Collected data
▬▬▬
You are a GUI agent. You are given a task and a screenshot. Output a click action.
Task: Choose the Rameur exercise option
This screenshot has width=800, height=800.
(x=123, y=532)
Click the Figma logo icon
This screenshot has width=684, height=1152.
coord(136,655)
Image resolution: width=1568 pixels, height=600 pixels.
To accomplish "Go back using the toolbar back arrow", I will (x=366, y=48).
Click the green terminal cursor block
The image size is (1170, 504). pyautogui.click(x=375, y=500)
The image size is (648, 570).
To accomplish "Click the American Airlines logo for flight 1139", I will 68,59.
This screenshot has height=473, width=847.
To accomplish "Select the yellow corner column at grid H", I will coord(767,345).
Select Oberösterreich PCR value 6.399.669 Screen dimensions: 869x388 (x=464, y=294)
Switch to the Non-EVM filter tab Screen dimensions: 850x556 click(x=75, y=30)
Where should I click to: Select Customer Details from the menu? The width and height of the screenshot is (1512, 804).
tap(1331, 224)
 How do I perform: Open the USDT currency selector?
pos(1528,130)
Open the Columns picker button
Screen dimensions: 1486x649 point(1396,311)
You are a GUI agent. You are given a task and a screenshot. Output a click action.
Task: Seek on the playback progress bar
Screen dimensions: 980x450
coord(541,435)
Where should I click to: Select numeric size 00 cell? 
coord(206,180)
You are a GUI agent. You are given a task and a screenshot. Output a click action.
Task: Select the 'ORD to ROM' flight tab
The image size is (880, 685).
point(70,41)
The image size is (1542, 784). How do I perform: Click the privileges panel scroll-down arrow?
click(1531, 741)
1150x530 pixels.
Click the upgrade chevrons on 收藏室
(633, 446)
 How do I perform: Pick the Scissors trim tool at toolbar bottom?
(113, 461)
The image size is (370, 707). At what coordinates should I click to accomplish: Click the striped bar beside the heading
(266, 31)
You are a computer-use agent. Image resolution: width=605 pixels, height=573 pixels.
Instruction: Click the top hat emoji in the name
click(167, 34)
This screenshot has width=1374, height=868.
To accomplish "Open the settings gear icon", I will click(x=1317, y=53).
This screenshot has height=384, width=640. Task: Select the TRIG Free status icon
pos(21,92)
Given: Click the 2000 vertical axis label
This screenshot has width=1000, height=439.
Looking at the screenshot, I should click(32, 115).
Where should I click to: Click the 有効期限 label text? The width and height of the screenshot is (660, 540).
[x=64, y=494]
▬▬▬
(WHAT THE TASK ASKS):
Give back all the records above exactly as they were written.

(WRITTEN SOLUTION):
You are a GUI agent. You are given a task and a screenshot. Output a click action.
Task: Choose the Rameur exercise option
This screenshot has width=800, height=800.
(x=123, y=532)
Click the Figma logo icon
This screenshot has width=684, height=1152.
coord(136,655)
Image resolution: width=1568 pixels, height=600 pixels.
To accomplish "Go back using the toolbar back arrow", I will (x=366, y=48).
Click the green terminal cursor block
The image size is (1170, 504). pyautogui.click(x=375, y=500)
The image size is (648, 570).
To accomplish "Click the American Airlines logo for flight 1139", I will 68,59.
This screenshot has height=473, width=847.
To accomplish "Select the yellow corner column at grid H", I will coord(767,345).
Select Oberösterreich PCR value 6.399.669 Screen dimensions: 869x388 (x=464, y=294)
Switch to the Non-EVM filter tab Screen dimensions: 850x556 click(x=75, y=30)
Where should I click to: Select Customer Details from the menu? The width and height of the screenshot is (1512, 804).
tap(1331, 224)
 How do I perform: Open the USDT currency selector?
pos(1528,130)
Open the Columns picker button
Screen dimensions: 1486x649 point(1396,311)
You are a GUI agent. You are given a task and a screenshot. Output a click action.
Task: Seek on the playback progress bar
Screen dimensions: 980x450
coord(541,435)
Where should I click to: Select numeric size 00 cell? 
coord(206,180)
You are a GUI agent. You are given a task and a screenshot. Output a click action.
Task: Select the 'ORD to ROM' flight tab
The image size is (880, 685).
point(70,41)
The image size is (1542, 784). How do I perform: Click the privileges panel scroll-down arrow?
click(1531, 741)
1150x530 pixels.
Click the upgrade chevrons on 收藏室
(633, 446)
 How do I perform: Pick the Scissors trim tool at toolbar bottom?
(113, 461)
The image size is (370, 707). At what coordinates should I click to accomplish: Click the striped bar beside the heading
(266, 31)
You are a computer-use agent. Image resolution: width=605 pixels, height=573 pixels.
Instruction: Click the top hat emoji in the name
click(167, 34)
This screenshot has width=1374, height=868.
To accomplish "Open the settings gear icon", I will click(x=1317, y=53).
This screenshot has height=384, width=640. Task: Select the TRIG Free status icon
pos(21,92)
Given: Click the 2000 vertical axis label
This screenshot has width=1000, height=439.
Looking at the screenshot, I should click(32, 115).
Where should I click to: Click the 有効期限 label text? The width and height of the screenshot is (660, 540).
[x=64, y=494]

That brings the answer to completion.